:: PROBLEM TO WORK ON ::
Write out the line with "Toggle the lock aspect ratio checkbox" and every later line through the end of the data below, exactly as given, with no pictures in the copy.

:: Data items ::
——————

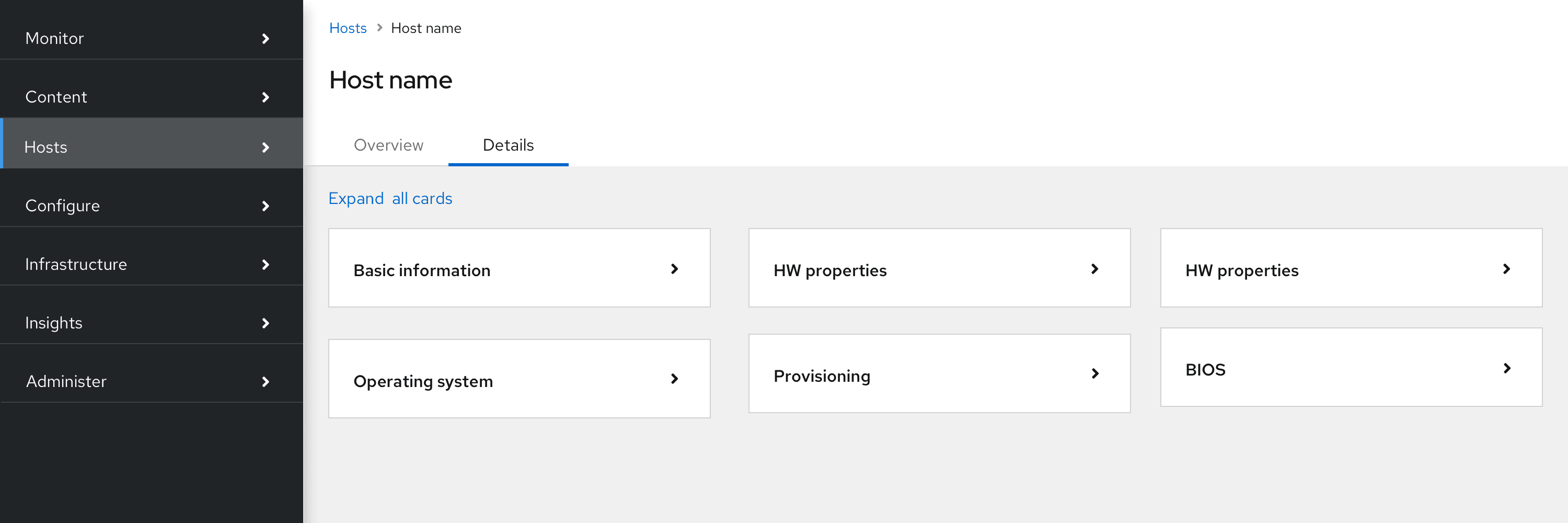The image size is (1568, 523).
Task: Click the Basic information card chevron
Action: click(674, 269)
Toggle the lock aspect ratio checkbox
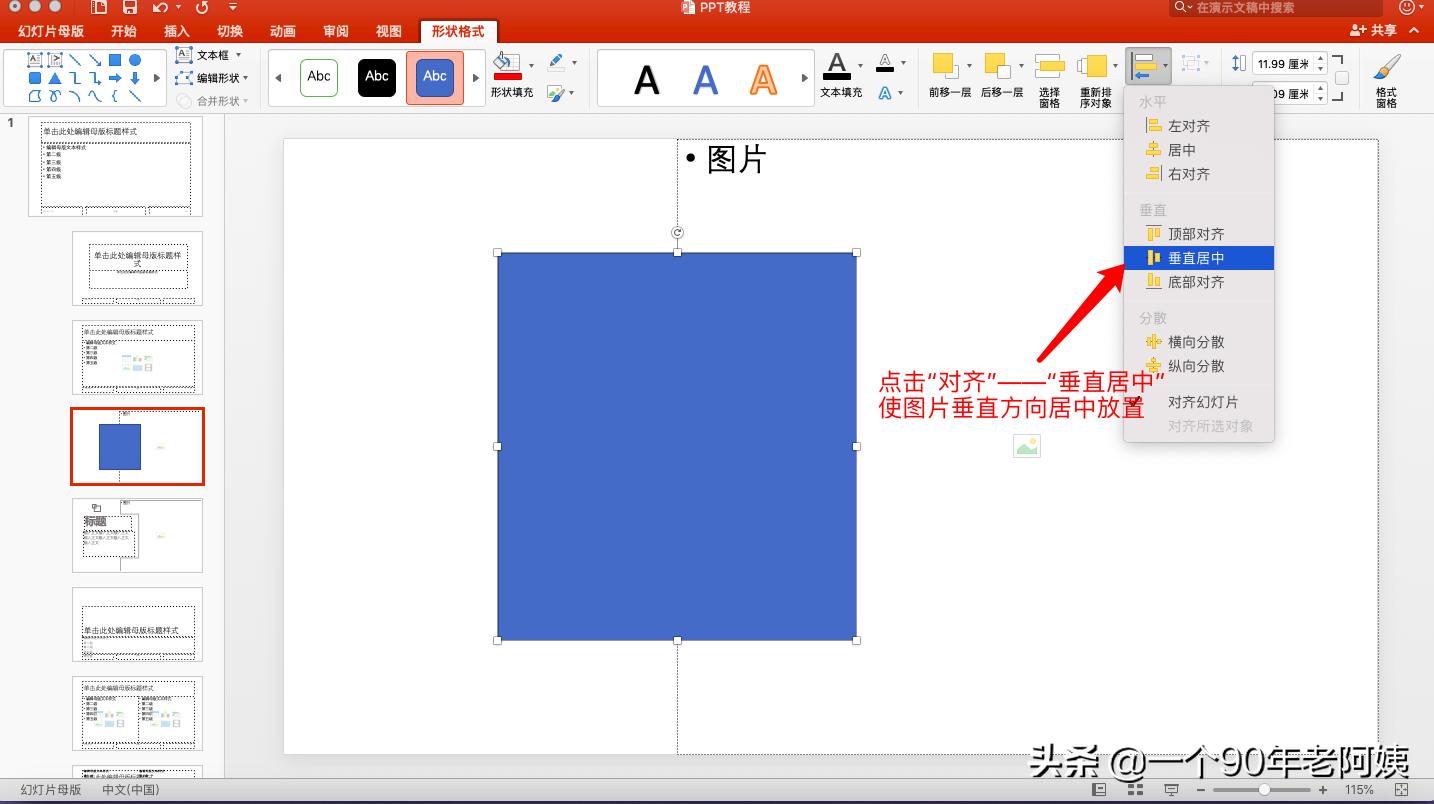 [x=1342, y=78]
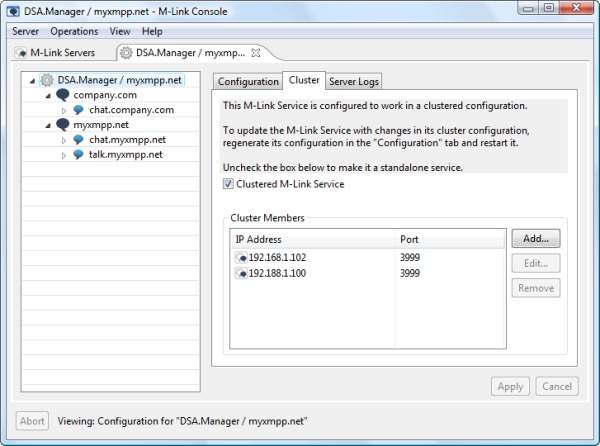This screenshot has width=600, height=446.
Task: Click the speech bubble icon for company.com
Action: pyautogui.click(x=62, y=95)
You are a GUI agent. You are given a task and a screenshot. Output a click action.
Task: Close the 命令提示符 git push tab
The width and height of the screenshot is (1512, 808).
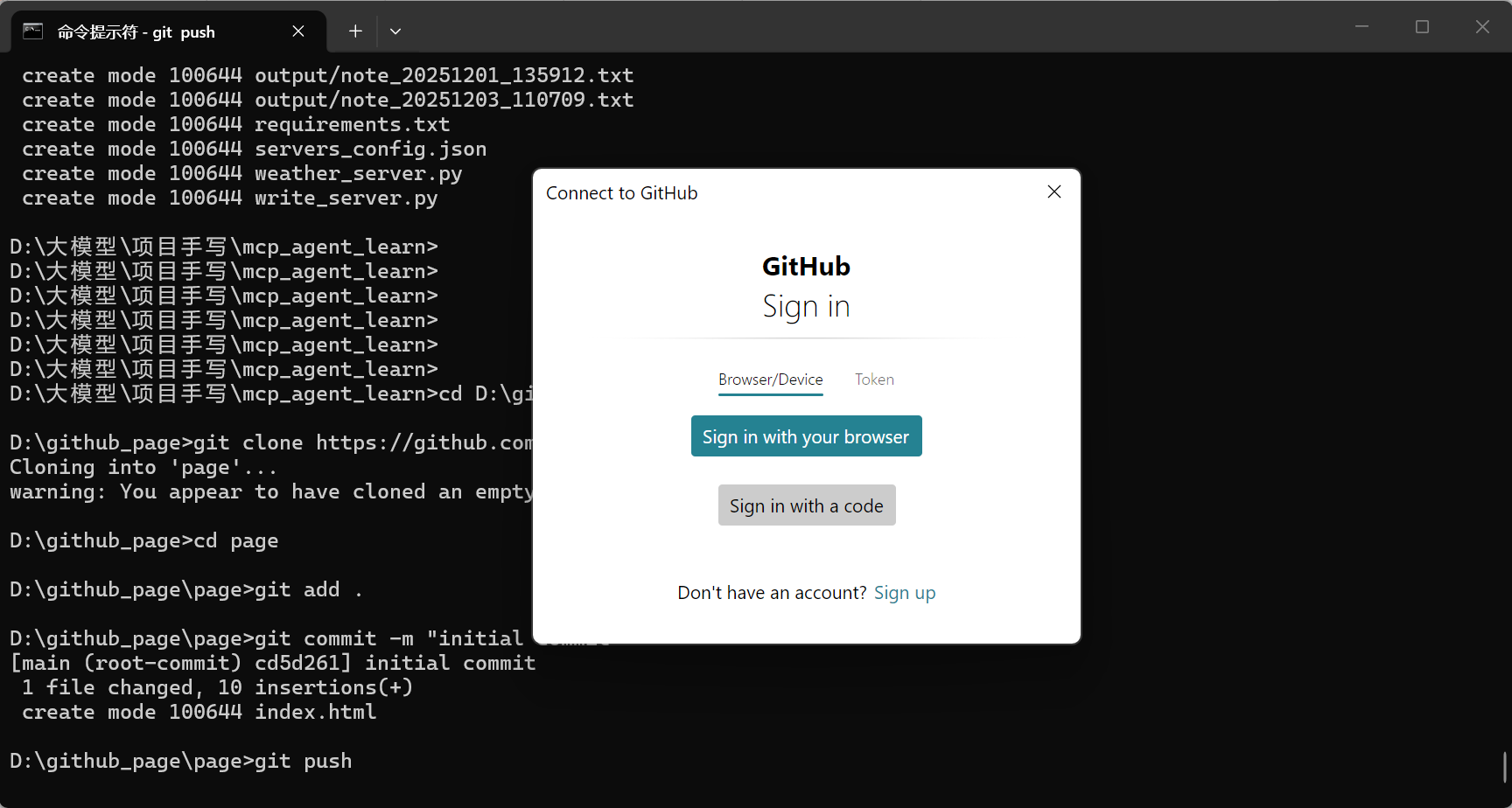pos(298,31)
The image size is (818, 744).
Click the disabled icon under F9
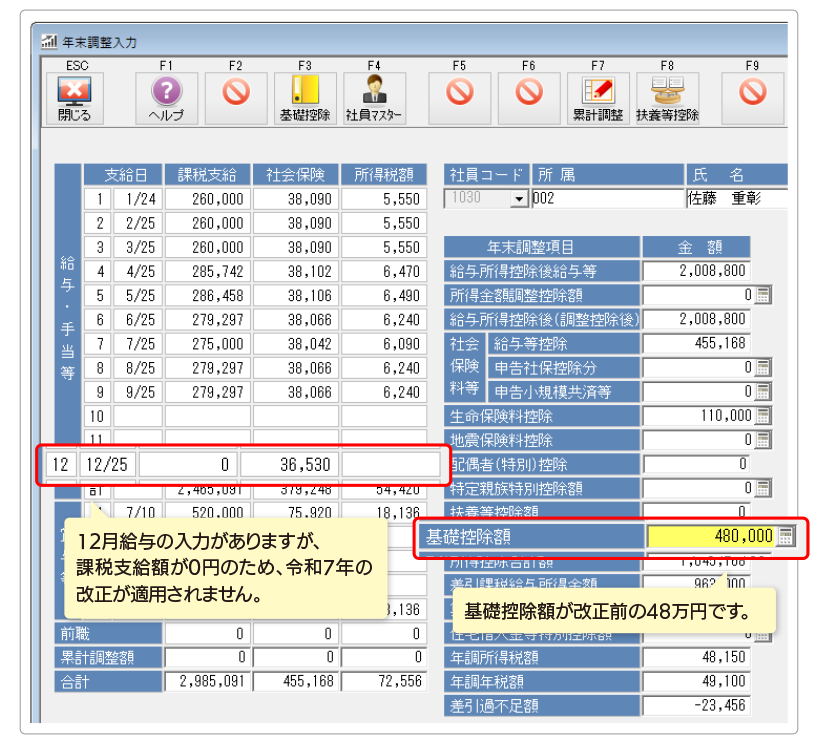[x=752, y=92]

——————

:: RESULT FOR THIS EXERCISE ::
Toggle the lock aspect ratio checkbox
 [x=1342, y=78]
This screenshot has width=600, height=446.
Task: Click the speech bubble icon for company.com
Action: pyautogui.click(x=62, y=95)
You are a GUI agent. You are given a task and a screenshot. Output a click action.
Task: Close the 命令提示符 git push tab
The width and height of the screenshot is (1512, 808).
pos(298,31)
The image size is (818, 744).
Click the disabled icon under F9
[x=752, y=92]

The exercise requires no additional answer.